Title: RE: [Open_Gaming] web site content

|From: Utter, David [mailto:[EMAIL PROTECTED]]
|
|Stupid question moment, but I thought the point of open gaming
|was so you
|could play 'without the book', so to speak. Or have I missed something?
|
|Thanks,
|david

Uh.. yeah. I think you missed the point.
Open gaming has nothing to do with actually playing the game at all. Open Gaming has to do with publishing the game without reinventing the wheel and having the ability to improve the game. For example, I'm publishing a module with a big bad wizard in it. I think that the bad wizard would be all that more bad if he hand one of the spells from Relics and Rituals (somehow that doesn't sound right) so using the Open Gaming I can use that spell. On a bigger front, many people are waiting eagerly for the Psionics handbook to make it to the SRD because it looks like it would make for a perfect spell system in other Genres.
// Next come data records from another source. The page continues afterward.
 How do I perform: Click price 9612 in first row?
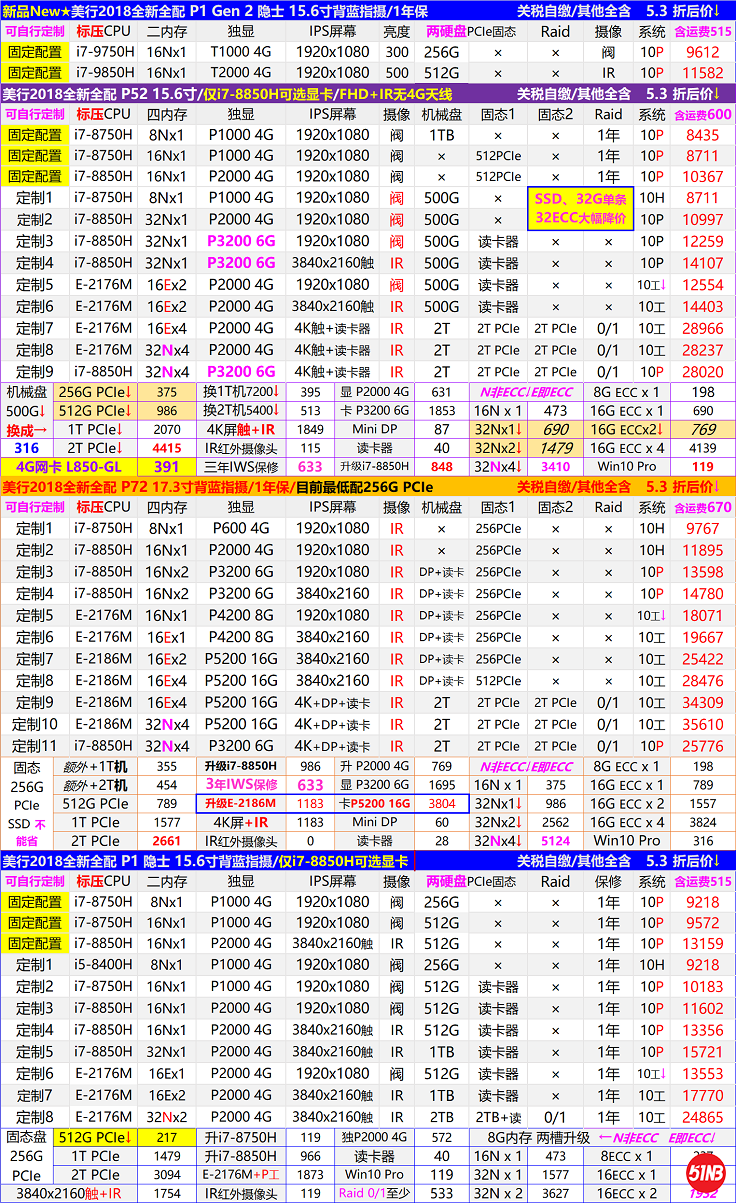coord(702,52)

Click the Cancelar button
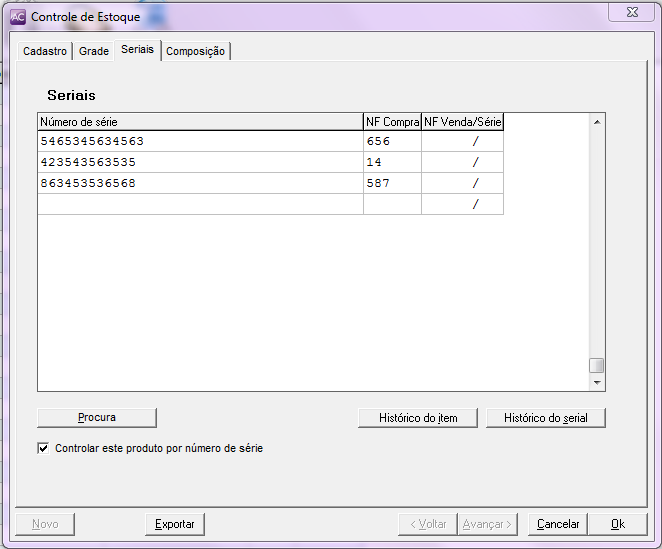pos(558,524)

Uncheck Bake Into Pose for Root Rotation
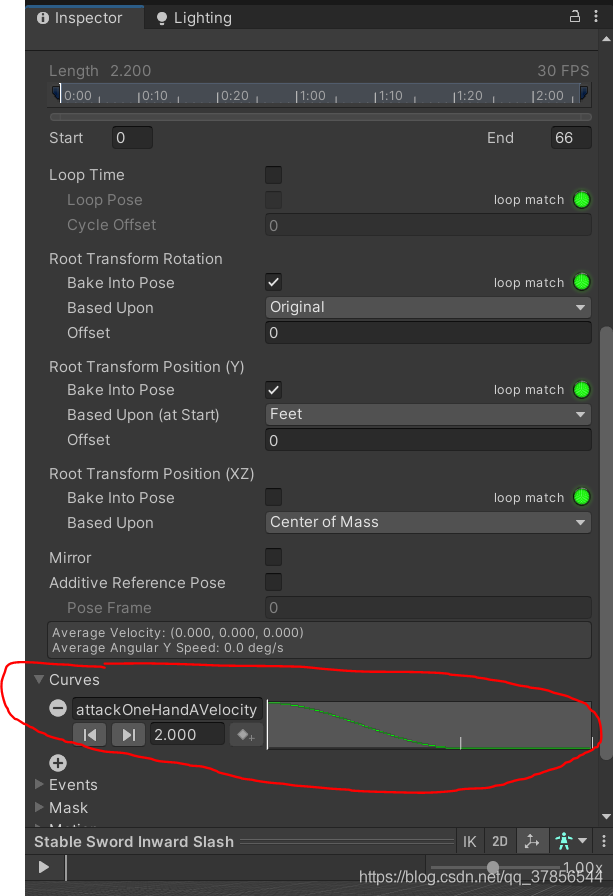(x=273, y=282)
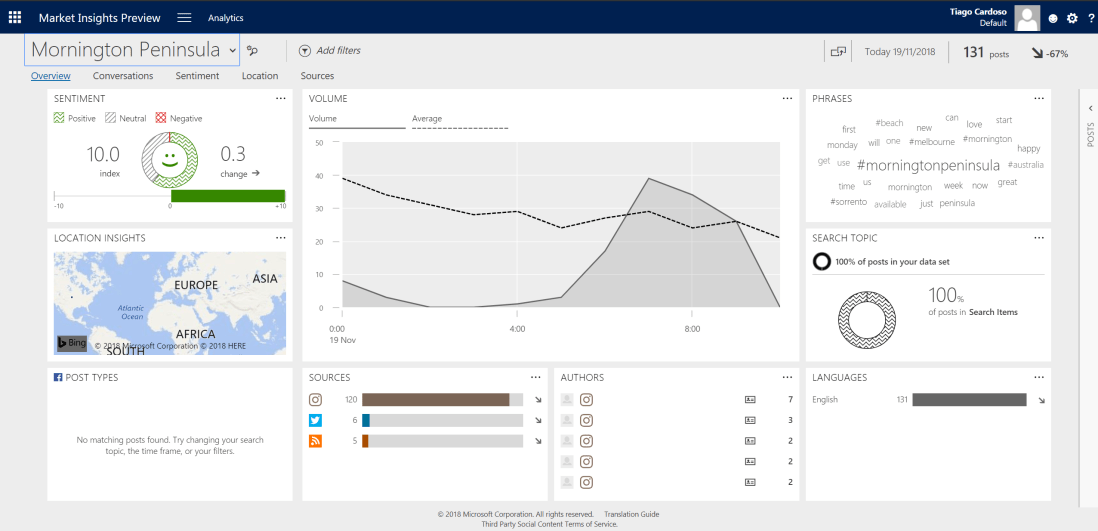Switch to the Conversations tab
Screen dimensions: 1098x531
point(123,76)
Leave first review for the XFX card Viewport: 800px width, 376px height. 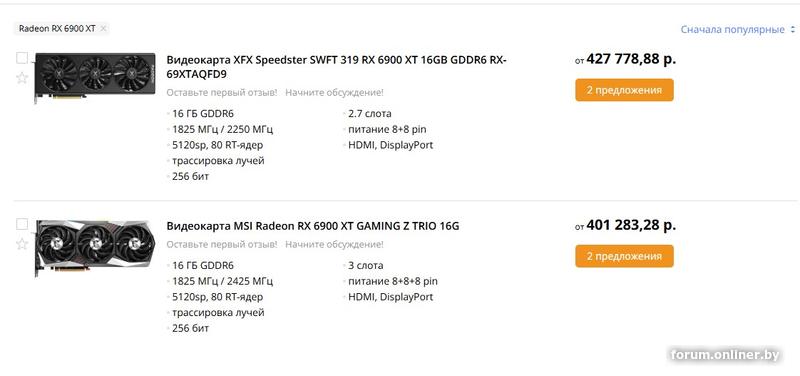click(222, 92)
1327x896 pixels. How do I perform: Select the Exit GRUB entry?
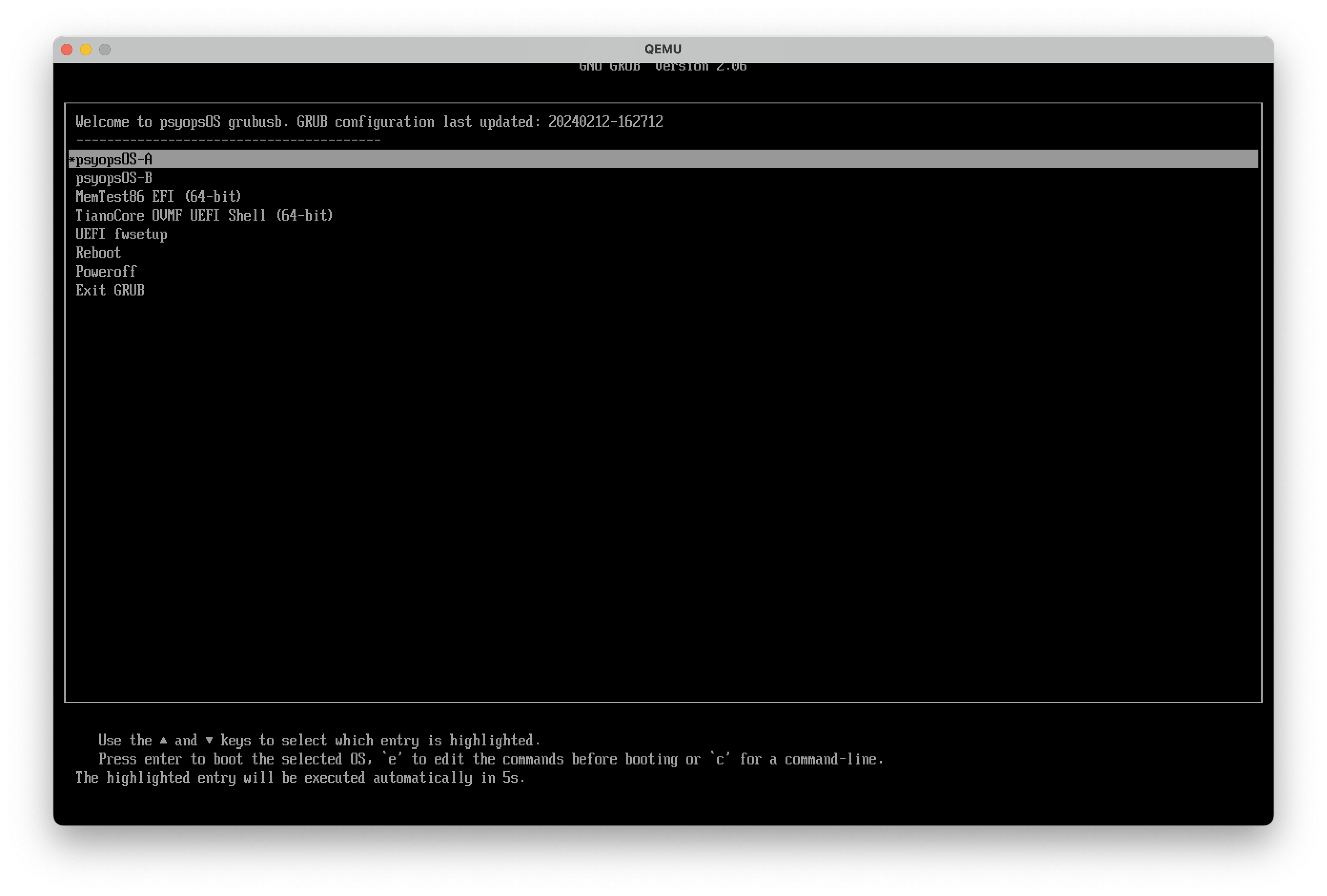110,291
Open Gaming at it's heart means more people will need the player's handbook in order to play games made by 3rd party companies and more people will play d20. With more people playing d20 it will be easier to introduce new players to different games without them having to learn totally new rules. And the more people who find it easy to play the more people you will get playing RPGs in general which helps the whole industry and D&D being the industry leader, anything that helps the industry helps them.